• [About this exercise]: Once you find the line with "Preise inkl. MwSt." in the entries below, return exactly every line from it through the line with "DUPONT REGISTRY GROUP (200, 2227)".
[Information]
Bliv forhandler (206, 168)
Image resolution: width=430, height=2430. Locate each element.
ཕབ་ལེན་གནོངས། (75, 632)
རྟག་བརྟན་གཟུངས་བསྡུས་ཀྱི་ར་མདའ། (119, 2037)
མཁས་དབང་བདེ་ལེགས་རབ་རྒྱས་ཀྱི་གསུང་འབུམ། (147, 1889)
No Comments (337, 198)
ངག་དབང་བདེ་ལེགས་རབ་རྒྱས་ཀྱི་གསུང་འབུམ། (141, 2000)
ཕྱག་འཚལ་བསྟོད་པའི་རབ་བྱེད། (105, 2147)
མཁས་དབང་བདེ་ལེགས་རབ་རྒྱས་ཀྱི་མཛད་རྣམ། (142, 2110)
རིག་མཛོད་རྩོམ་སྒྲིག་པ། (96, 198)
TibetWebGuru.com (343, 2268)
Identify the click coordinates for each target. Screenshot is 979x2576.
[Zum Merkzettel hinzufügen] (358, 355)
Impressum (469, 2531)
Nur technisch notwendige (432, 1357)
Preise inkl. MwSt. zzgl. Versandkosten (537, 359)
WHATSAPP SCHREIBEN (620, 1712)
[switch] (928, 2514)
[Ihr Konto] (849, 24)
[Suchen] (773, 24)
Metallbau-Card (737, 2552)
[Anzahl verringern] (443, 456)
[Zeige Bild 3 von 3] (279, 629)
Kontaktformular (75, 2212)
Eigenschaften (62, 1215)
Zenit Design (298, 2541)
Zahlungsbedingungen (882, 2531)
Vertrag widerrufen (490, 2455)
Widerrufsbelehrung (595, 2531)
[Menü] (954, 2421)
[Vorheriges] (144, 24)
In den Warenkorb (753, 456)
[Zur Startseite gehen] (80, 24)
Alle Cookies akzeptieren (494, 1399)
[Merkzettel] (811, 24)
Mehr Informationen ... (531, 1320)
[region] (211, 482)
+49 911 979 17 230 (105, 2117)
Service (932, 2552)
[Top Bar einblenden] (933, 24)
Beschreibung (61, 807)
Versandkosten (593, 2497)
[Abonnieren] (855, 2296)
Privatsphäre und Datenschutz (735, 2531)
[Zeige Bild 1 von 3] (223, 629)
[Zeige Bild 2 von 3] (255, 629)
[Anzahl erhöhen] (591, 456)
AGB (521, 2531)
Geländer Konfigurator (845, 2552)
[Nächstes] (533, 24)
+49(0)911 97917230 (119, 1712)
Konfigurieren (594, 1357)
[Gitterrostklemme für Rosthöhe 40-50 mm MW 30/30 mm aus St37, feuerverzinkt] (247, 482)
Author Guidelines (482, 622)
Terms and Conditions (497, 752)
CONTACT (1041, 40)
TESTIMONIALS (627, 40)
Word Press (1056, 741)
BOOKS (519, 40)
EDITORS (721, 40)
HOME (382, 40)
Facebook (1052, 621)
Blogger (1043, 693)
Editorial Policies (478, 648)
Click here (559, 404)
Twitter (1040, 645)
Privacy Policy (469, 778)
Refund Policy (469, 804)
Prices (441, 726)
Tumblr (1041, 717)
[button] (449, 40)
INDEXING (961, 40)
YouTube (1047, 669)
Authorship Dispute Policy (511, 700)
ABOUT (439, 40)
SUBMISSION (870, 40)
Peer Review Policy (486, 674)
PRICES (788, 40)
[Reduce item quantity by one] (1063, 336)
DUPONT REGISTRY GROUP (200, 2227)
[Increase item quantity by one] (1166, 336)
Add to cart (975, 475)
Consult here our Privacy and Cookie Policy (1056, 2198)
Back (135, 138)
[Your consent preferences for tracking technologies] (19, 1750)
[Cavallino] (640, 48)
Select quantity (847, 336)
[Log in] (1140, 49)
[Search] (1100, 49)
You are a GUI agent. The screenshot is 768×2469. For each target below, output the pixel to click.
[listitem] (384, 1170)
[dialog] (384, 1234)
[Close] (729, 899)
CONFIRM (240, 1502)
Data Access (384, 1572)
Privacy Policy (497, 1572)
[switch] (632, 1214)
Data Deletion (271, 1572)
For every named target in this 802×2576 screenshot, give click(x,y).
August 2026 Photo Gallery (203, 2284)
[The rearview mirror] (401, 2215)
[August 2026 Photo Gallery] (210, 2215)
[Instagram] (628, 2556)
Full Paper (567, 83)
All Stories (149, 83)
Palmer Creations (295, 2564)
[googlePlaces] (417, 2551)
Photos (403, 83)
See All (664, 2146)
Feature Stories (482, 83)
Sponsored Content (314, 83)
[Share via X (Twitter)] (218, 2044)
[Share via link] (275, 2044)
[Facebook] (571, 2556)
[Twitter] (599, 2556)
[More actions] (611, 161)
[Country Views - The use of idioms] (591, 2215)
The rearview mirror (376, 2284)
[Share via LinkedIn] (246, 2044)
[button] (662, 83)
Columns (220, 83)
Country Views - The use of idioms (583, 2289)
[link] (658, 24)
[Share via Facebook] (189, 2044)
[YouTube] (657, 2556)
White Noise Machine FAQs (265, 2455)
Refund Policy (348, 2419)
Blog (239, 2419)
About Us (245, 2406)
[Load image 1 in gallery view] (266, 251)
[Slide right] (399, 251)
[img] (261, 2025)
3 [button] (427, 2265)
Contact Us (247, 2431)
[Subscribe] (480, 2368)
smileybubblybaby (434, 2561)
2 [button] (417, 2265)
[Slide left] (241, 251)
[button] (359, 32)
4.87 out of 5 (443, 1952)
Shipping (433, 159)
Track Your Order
[/Information]
• [Solution to the problem]:
Preise inkl. MwSt. zzgl. Versandkosten (537, 359)
WHATSAPP SCHREIBEN (620, 1712)
[switch] (928, 2514)
[Ihr Konto] (849, 24)
[Suchen] (773, 24)
Metallbau-Card (737, 2552)
[Anzahl verringern] (443, 456)
[Zeige Bild 3 von 3] (279, 629)
Kontaktformular (75, 2212)
Eigenschaften (62, 1215)
Zenit Design (298, 2541)
Zahlungsbedingungen (882, 2531)
Vertrag widerrufen (490, 2455)
Widerrufsbelehrung (595, 2531)
[Menü] (954, 2421)
[Vorheriges] (144, 24)
In den Warenkorb (753, 456)
[Zur Startseite gehen] (80, 24)
Alle Cookies akzeptieren (494, 1399)
[Merkzettel] (811, 24)
Mehr Informationen ... (531, 1320)
[region] (211, 482)
+49 911 979 17 230 (105, 2117)
Service (932, 2552)
[Top Bar einblenden] (933, 24)
Beschreibung (61, 807)
Versandkosten (593, 2497)
[Abonnieren] (855, 2296)
Privatsphäre und Datenschutz (735, 2531)
[Zeige Bild 1 von 3] (223, 629)
[Zeige Bild 2 von 3] (255, 629)
[Anzahl erhöhen] (591, 456)
AGB (521, 2531)
Geländer Konfigurator (845, 2552)
[Nächstes] (533, 24)
+49(0)911 97917230 (119, 1712)
Konfigurieren (594, 1357)
[Gitterrostklemme für Rosthöhe 40-50 mm MW 30/30 mm aus St37, feuerverzinkt] (247, 482)
Author Guidelines (482, 622)
Terms and Conditions (497, 752)
CONTACT (1041, 40)
TESTIMONIALS (627, 40)
Word Press (1056, 741)
BOOKS (519, 40)
EDITORS (721, 40)
HOME (382, 40)
Facebook (1052, 621)
Blogger (1043, 693)
Editorial Policies (478, 648)
Click here (559, 404)
Twitter (1040, 645)
Privacy Policy (469, 778)
Refund Policy (469, 804)
Prices (441, 726)
Tumblr (1041, 717)
[button] (449, 40)
INDEXING (961, 40)
YouTube (1047, 669)
Authorship Dispute Policy (511, 700)
ABOUT (439, 40)
SUBMISSION (870, 40)
Peer Review Policy (486, 674)
PRICES (788, 40)
[Reduce item quantity by one] (1063, 336)
DUPONT REGISTRY GROUP (200, 2227)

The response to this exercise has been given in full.